» 課題一覧:
1. 電解システムに関する文章の要点を、2文で要約してください。
2. 電解システムに関する文章から、「つまり、このような機能を担う」から「ストが高くつくのが難点です。」までの部分を一字一句変えずに書き写してください。
3. 電解システムに関する文章を、最後の文の後から書き継いでください。

» 引用本文:
- - - - - - -
電解システムを最適化し、水素の製造効率の向上に努めていますか?
高パフォーマンスな流体システムで、電解システムの水素製造を最適化する
水素は、大きな可能性を秘めた低炭素エネルギー源として注目されています。その根拠をひとつ紹介しましょう:欧州委員会は、2030年までにEU内で1000万トンの 再生可能水素を製造 し、1000万トンを輸入するという目標を掲げています。また、中国では、グリーン水素プロジェクトの展開に伴い、2023年には電解槽の売上が 2倍以上 に達するとアナリストは予想しています。
水素を主要なエネルギー源とするには、生産能力の向上および信頼性の高い製造が欠かせません。それにはまず水素製造設備の心臓部ともいえる電解システムを最適化する必要があります。電解システムは、水を水素と酸素に変換するという重要な役割を担っています。これを効果的かつ効率的に行うには、電解システムに水を確実に供給し、水素と酸素を効率的に生成する必要があります。
つまり、このような機能を担う流体システムは、新しい水素製造設備を設計する際に非常に重要であるということです。そこで、流体システムが水素製造設備の安全性、生産性、収益性にどのような影響を与えるかを詳しく見ていきましょう。
電解槽を知る
水素製造の分野では、電解槽の設計は大きく2種類に分かれます:
アルカリ電解槽(AELまたはAWE):アルカリ電解の技術は確立されており、100年以上も前から使用されています。水酸化カリウム(KOH)や水酸化ナトリウム(NaOH)といったアルカリ性溶液を電解液として使用し、低温で電気を通します。この電流を利用して、水を水素と酸素に分解します。水素の製造方法としては最も安価である一方で、メンテナンスのコストが高くつくのが難点です。
プロトン交換膜(PEM)電解槽:PEM電解槽は、液体ではなく、固体の電解質を使用して電気を通します。PEM電解槽は、一般的にAEL(またはAWE)電解槽よりも効率が良く、メンテナンスの頻度が少なくて済む上、フットプリント(設置面積)を削減することができます。しかし、PEM電解槽はプラチナなどの貴金属を必要とするため、オペレーション・コストが高くなります。
いずれの技術を導入するにしても、水の供給、そして水素や酸素の生成を処理・管理する堅牢な流体システムが欠かせません。
- - - - - - -
» 表示情報:
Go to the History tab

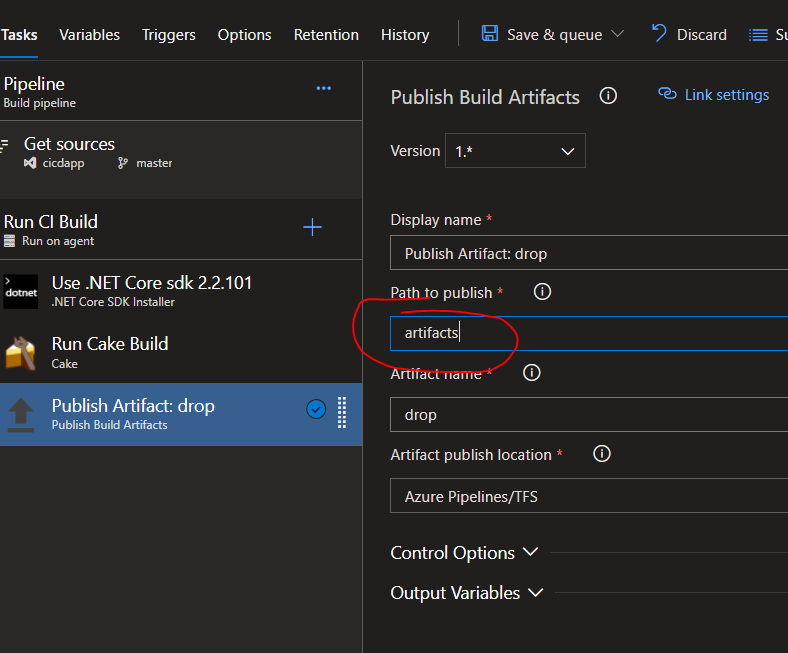(404, 35)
- - - - - - -
» 演習結果:
1. 水素は低炭素エネルギー源として注目されており、水素を主要なエネルギー源とするには、水を水素と酸素に変換する電解システムを最適化して生産能力と製造の信頼性を高める必要がある。電解槽の設計にはアルカリ電解槽とPEM電解槽の2種類があり、いずれを導入する場合も、水の供給と水素・酸素の生成を処理・管理する堅牢な流体システムが欠かせない。

2.
つまり、このような機能を担う流体システムは、新しい水素製造設備を設計する際に非常に重要であるということです。そこで、流体システムが水素製造設備の安全性、生産性、収益性にどのような影響を与えるかを詳しく見ていきましょう。
電解槽を知る
水素製造の分野では、電解槽の設計は大きく2種類に分かれます:
アルカリ電解槽(AELまたはAWE):アルカリ電解の技術は確立されており、100年以上も前から使用されています。水酸化カリウム(KOH)や水酸化ナトリウム(NaOH)といったアルカリ性溶液を電解液として使用し、低温で電気を通します。この電流を利用して、水を水素と酸素に分解します。水素の製造方法としては最も安価である一方で、メンテナンスのコストが高くつくのが難点です。

3.
水素製造を深堀りする
エバーフュエル社が、水素の製造および貯蔵を最適化する高パフォーマンスな流体システムで、「水素社会の実現」という課題にどのように挑んできたかを紹介します。
初回取り付け時の漏れを削減する
新しい水素製造設備の操業開始が近づくと、重要な流体システムはすべて工場受入検査(FAT)の対象となります。このプロセスのうち、システム(または主要部品)の検査および装置適格性確認試験、そして文書化を、サプライヤーのサイトで実施します。水素流体システムの場合、このプロセスでは試験流体(通常は窒素)にて気密検査や漏れ試験を行うのが一般的です。
電解システムに電解液が流入すると、わずかな漏れであっても資源の浪費につながるおそれがあります。また、酸素や水素を取り出す際にも、漏れがあると貴重な資源を失うことになるばかりか、安全上の問題を引き起こすことにもなりかねません。また、こういった問題は解決するのに時間を要します。設計を適切に行って最初から漏れを最小限に抑えることで、新しい水素製造設備を成功に導くことができるのです。
現場の声
アナ・ドミンゲス、 エンジニアリング・サービス・スーパーバイザー、スウェージロック
“システムの始動時に漏れが発生する一般的な原因のひとつに、不適切な取り付けが挙げられます。これは、水素製造設備だけでなく、流体システムがオペレーションの重要な部分を担っているあらゆる施設に当てはまります。水素メーカーが、始動時のコストを最小限に抑えたいと考えるのは当然です。そこで、大きな効果が期待できる取り付けトレーニングを受講することをお勧めします。正しい知識やベスト・プラクティスを身につけた作業者が取り付けた場合、漏れにつながるようなミスを防止できる可能性が高まります。 ”
FAT中に漏れが検出された場合…
試験工程を停止する
システム内のパージを行う
漏れ個所を特定する
漏れを手作業で修復する
試験を再開する
こういった作業によって、プラントが稼動する前に、時間や材料コストが想定外に膨れ上がるおそれがあります。漏れや関連コストを低減するには、流体システムの取り付けトレーニング を受講することをお勧めします。取り付け時に確立されたベスト・プラクティスに従うことで、工場受入検査中の問題や、コストがかさむ流体システムの手直しを防ぐことができます。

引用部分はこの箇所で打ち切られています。